In the case of bis(methylseleno)cyclopropenone (MUSCIM), the Se‐atom exhibits two different σ‐holes, the one opposite to the cyclopropenone ring being the most positive (+25.7 kcal/mol see Figure 2b). Interestingly, the Se⋅⋅⋅O interactions observed in the solid‐state of MUSCIM corresponds to the most positive σ‐hole that interacts with the O‐atom of the adjacent molecule (see Figure 2b). The dimerization energy of MUSCIM is −3.7 kcal/mol, which is smaller than that in LEDGAD and is likely due to the strongest contribution of the O⋅⋅⋅π interaction in the latter. Finally, the MEP surface of Se,Se′‐diphenyl carbonodiselenoate (RAKMAR, see Figure 2c) structure presents three σ‐holes (MESP in the range of 5.7–6.1 kcal/mol, two σ‐holes merged into one) that are similar in energy. All of them participate in the dimer formation, establishing the bifurcated nature of Se⋅⋅⋅O and two Se⋅⋅⋅π ChBs (see Figure 2c). These interactions are characterized by bond CPs (red spheres) and bond paths connecting the Se‐atoms to the O‐atom of the adjacent molecule and two C‐atoms of the phenyl rings. The green NCI isosurfaces establish the attractive nature of the Se⋅⋅⋅O and Se⋅⋅⋅π interaction. The interaction energy is large (−8.4 kcal/mol) due to the cooperative formation of these three concurrent ChB interactions. For the sake of comparison, we have computed at the same level of theory, two prototypical H‐bonded complexes, that are the water dimer and the formamide dimer. For the water dimer (only one H‐bond, see Figure S4a) the interaction energy is −5.7 kcal/mol and for the self‐assembled dimer of formamide (two H‐bonds, see Figure S4b), the interaction energy is −14.4 kcal/mol. Therefore, the ChBs energies reported for the Se⋅⋅⋅O contacts are more or less comparable to those of the H‐bonds.

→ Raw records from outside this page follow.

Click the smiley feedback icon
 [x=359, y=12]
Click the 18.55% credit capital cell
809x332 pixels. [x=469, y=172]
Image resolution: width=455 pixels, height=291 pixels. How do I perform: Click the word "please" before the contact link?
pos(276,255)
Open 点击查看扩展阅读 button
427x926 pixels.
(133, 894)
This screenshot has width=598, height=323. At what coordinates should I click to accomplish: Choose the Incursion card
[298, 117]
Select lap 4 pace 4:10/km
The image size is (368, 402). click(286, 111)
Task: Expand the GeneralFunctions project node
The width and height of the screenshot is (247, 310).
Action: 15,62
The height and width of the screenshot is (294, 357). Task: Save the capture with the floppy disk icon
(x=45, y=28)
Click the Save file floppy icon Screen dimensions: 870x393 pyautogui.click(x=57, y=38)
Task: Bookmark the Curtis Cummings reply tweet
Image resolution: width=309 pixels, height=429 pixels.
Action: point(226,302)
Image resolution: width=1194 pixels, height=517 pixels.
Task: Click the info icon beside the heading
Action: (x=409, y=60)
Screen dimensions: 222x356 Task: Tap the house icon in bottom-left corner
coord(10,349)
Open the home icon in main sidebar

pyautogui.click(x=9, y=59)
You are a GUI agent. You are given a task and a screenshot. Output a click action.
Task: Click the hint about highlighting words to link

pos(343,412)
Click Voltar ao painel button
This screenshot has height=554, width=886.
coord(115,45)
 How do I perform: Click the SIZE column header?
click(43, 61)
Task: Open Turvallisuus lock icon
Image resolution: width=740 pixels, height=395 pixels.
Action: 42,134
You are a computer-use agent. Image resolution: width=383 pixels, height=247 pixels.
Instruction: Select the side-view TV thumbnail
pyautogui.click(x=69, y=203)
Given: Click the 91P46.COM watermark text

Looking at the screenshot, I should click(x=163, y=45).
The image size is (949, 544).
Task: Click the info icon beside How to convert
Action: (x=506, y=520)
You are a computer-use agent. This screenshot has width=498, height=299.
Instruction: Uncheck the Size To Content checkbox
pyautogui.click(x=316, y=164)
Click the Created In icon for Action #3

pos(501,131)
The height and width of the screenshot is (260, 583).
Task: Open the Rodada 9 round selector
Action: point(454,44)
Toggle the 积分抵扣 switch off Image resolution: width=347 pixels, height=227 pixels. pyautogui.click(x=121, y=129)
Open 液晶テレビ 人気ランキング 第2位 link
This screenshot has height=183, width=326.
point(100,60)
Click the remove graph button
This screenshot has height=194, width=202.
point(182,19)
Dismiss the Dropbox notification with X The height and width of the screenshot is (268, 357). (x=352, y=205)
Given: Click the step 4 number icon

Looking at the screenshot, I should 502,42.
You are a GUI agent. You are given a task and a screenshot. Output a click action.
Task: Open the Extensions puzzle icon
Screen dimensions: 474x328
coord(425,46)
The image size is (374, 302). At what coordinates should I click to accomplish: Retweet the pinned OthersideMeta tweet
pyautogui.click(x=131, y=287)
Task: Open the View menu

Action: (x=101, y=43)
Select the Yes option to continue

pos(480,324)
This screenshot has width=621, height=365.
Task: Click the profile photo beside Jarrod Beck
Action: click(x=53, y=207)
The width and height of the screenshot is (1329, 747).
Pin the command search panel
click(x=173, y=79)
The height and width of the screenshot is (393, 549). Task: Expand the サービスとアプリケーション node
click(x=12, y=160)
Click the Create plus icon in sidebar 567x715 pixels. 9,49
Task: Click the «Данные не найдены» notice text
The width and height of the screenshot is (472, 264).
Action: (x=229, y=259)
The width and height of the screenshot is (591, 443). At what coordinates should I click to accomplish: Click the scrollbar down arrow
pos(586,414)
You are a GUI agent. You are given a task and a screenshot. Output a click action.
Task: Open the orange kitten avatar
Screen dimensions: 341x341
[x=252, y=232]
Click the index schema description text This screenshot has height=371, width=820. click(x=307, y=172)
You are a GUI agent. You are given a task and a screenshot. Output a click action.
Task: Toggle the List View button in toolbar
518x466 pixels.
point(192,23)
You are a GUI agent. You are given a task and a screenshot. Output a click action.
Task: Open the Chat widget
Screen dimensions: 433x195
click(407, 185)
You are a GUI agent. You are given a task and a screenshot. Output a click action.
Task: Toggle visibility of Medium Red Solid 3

In order to further evidence the existence of chalcogen bonding interaction and the importance of orbital effects, we have carried out the natural bond orbital analysis of the homodimers represented in Figure 3. We have focused the study on the second‐order perturbation analysis since it is useful to account for orbital donor‐acceptor interactions. The results (E (2) energies) are indicated in Figure 3, showing in all three cases an electron donation from the lone pair (LP) at the O‐atom to the antibonding (Se−C) orbital with concomitant stabilization energies that range from 0.60 kcal/mol in RAKMAR to 1.72 kcal/mol in MUSCIM. The existence of such electron donation is typical in σ‐hole interactions. For comparison purposes, we have also computed the E (2) energies in the prototypical H‐bonded dimers commented above (see Figure S4), which are significantly larger than those obtained for the ChBs reported herein. For instance, for the formamide dimer, each N−H⋅⋅⋅O H‐bonds exhibits an electron donation from the lone pair (LP) at the O‐atom to the antibonding (N−H) orbital with a consequent stabilization of the system in E (2)=−12.3 kcal/mol.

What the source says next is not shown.